SHORT TASK: Rewrite the lines running from the one containing "Task: Click the Crossfire: Legion" through the one containing "pos(989,500)", changing "Back link" to "Return link" and keeping everything else the same. Omit the pictures from your answer.

(Items from a dataset)
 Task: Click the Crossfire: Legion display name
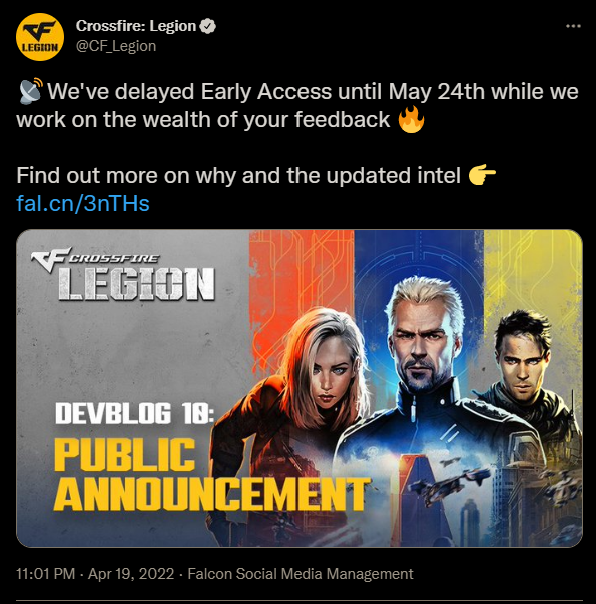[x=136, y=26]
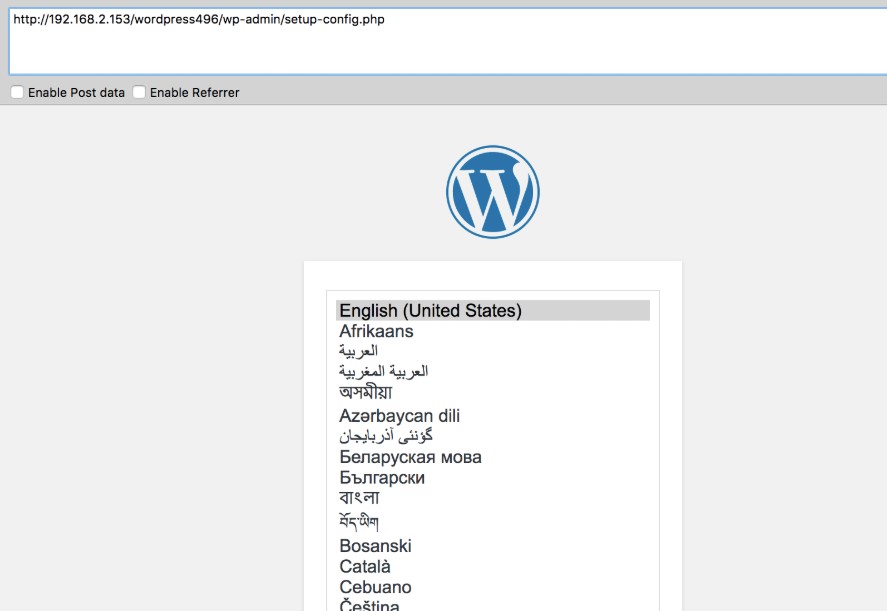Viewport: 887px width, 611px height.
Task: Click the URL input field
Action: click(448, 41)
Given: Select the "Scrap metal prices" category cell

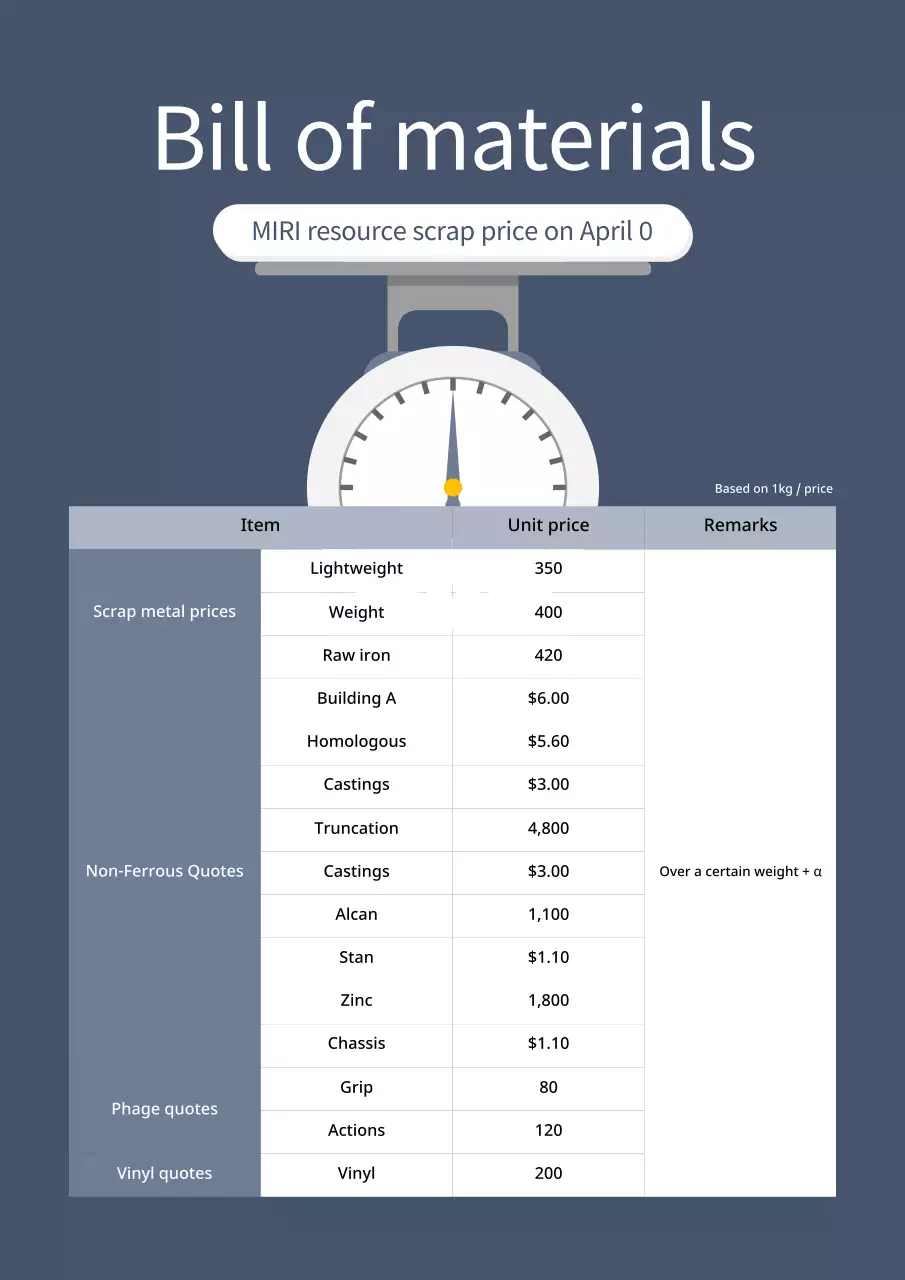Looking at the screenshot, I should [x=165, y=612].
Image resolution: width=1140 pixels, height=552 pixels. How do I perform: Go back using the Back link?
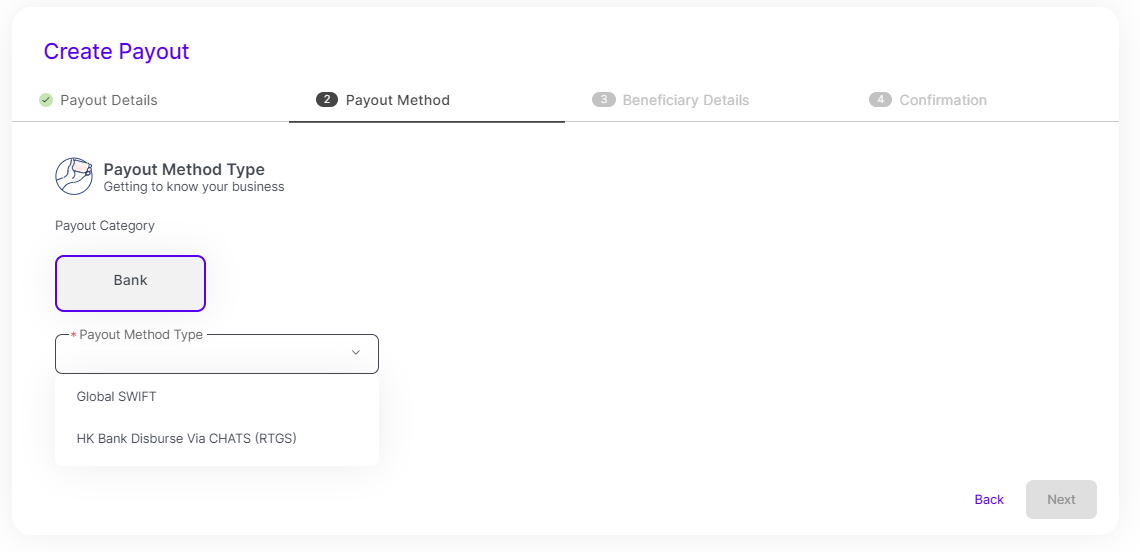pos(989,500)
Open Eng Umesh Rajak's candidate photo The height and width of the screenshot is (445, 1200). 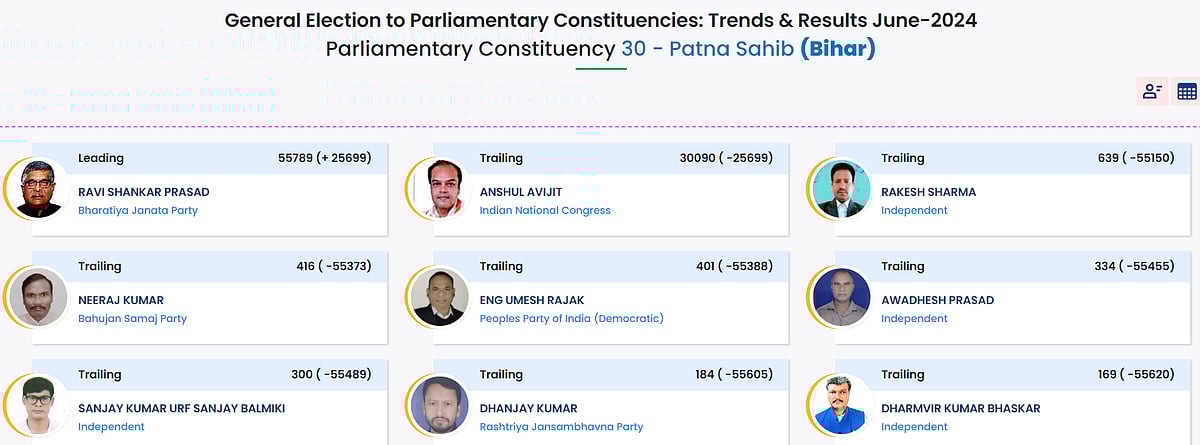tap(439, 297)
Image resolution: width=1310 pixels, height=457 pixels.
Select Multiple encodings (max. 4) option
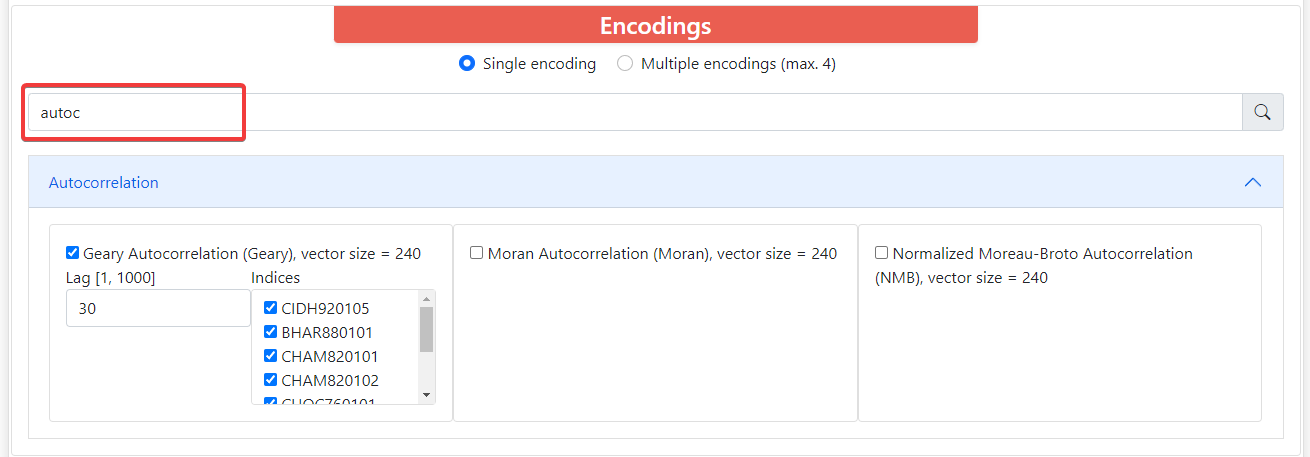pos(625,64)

--

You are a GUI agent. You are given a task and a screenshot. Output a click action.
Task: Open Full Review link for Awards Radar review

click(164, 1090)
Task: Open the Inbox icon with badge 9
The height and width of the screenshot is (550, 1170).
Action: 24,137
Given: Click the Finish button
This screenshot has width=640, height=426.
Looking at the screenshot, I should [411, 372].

ANSWER FOR THE TASK:
 Task: Click the Crossfire: Legion display name
[x=136, y=26]
Viewport: 887px width, 611px height.
Task: Click the URL input field
Action: click(448, 41)
Given: Select the "Scrap metal prices" category cell

Looking at the screenshot, I should [x=165, y=612].
Image resolution: width=1140 pixels, height=552 pixels. How do I perform: Go back using the Return link?
pos(989,500)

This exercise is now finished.